Methods: On the first visit to the laboratory, 90 participants (69% were females, age = 26.8 ± 13.0 yr, body mass index = 23.4 ± 4.0 kg·m−2), blinded to the study aim, were provided with a sealed pedometer (New Lifestyles NL-800) and informed that it was a “body posture monitor” (covert condition). Participants wore the pedometer throughout waking hours for 1 wk. On their return to the laboratory, stored step counts were recorded, and participants were informed that the device was a pedometer. Participants wore the pedometer unsealed (no restriction on viewing the step count display) for 2 wk, during which they recorded their daily step count in a diary (diary condition). Mean daily step counts recorded during the covert condition and during weeks 1 and 2 of the diary condition were compared using a repeated-measures ANOVA.
Results: There was a significant overall effect of study condition (P < 0.001), with post hoc analyses revealing that mean daily step counts reported during the first week of the diary condition (9898 ± 3002 steps per day) were significantly higher than those reported during the covert condition (8331 ± 3010 steps per day) and during the second week of the diary condition (8226 ± 3170 steps per day, P < 0.001).

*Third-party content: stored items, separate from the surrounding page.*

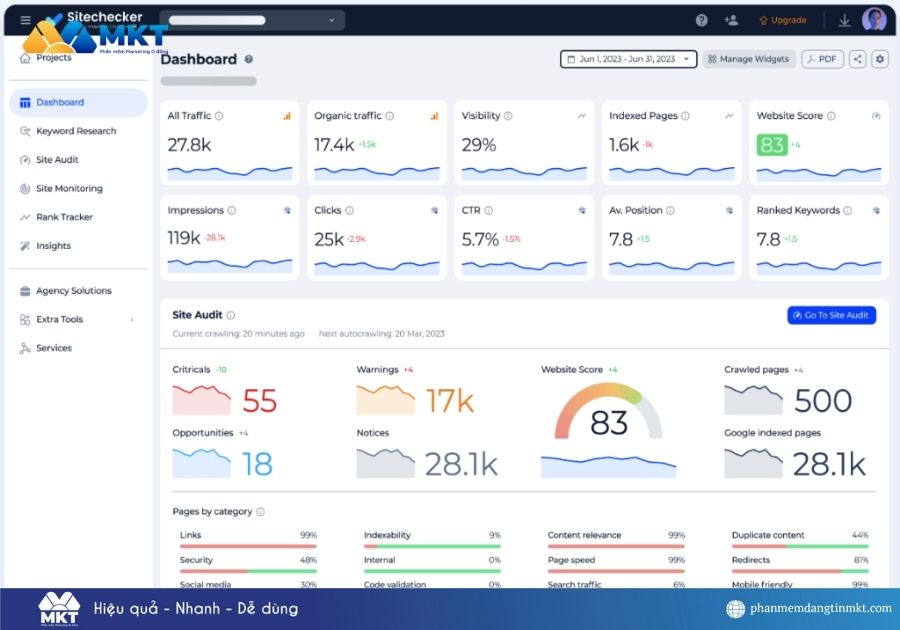Open the dashboard settings gear icon
This screenshot has width=900, height=630.
pyautogui.click(x=880, y=59)
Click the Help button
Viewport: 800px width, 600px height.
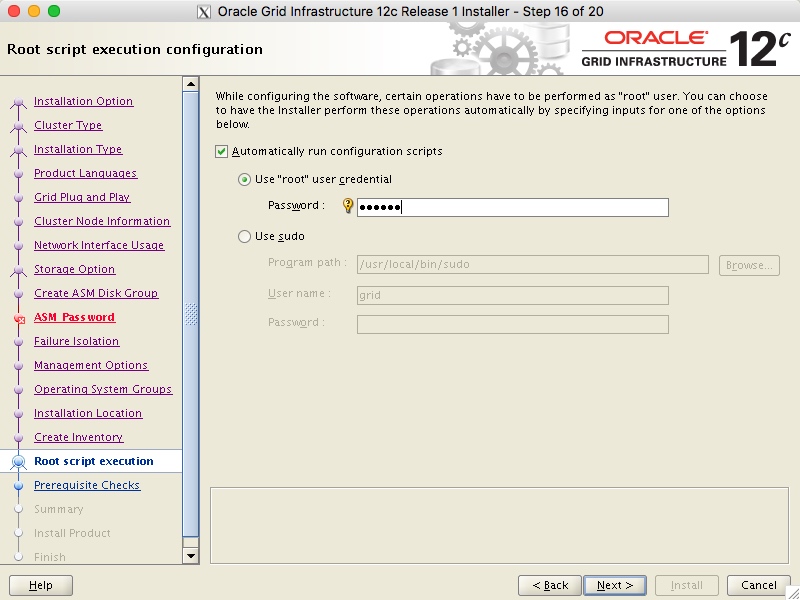click(x=40, y=585)
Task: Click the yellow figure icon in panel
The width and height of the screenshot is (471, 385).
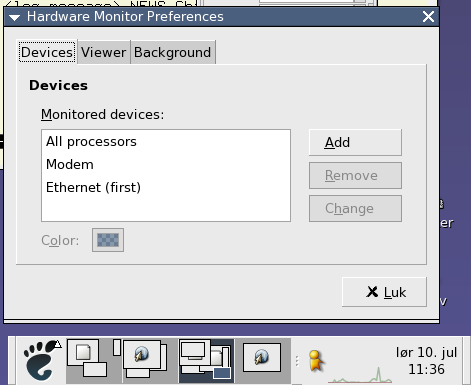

Conclusions: Reactivity to wearing unsealed pedometers and step count recording seems to last for 1 wk. In the absence of any intervention material, step counts return to normal levels during the second week of monitoring and therefore represent a more accurate estimate of habitual activity. These findings have important implications to both researchers and practitioners interested in the use of pedometers for physical activity surveillance and promotion.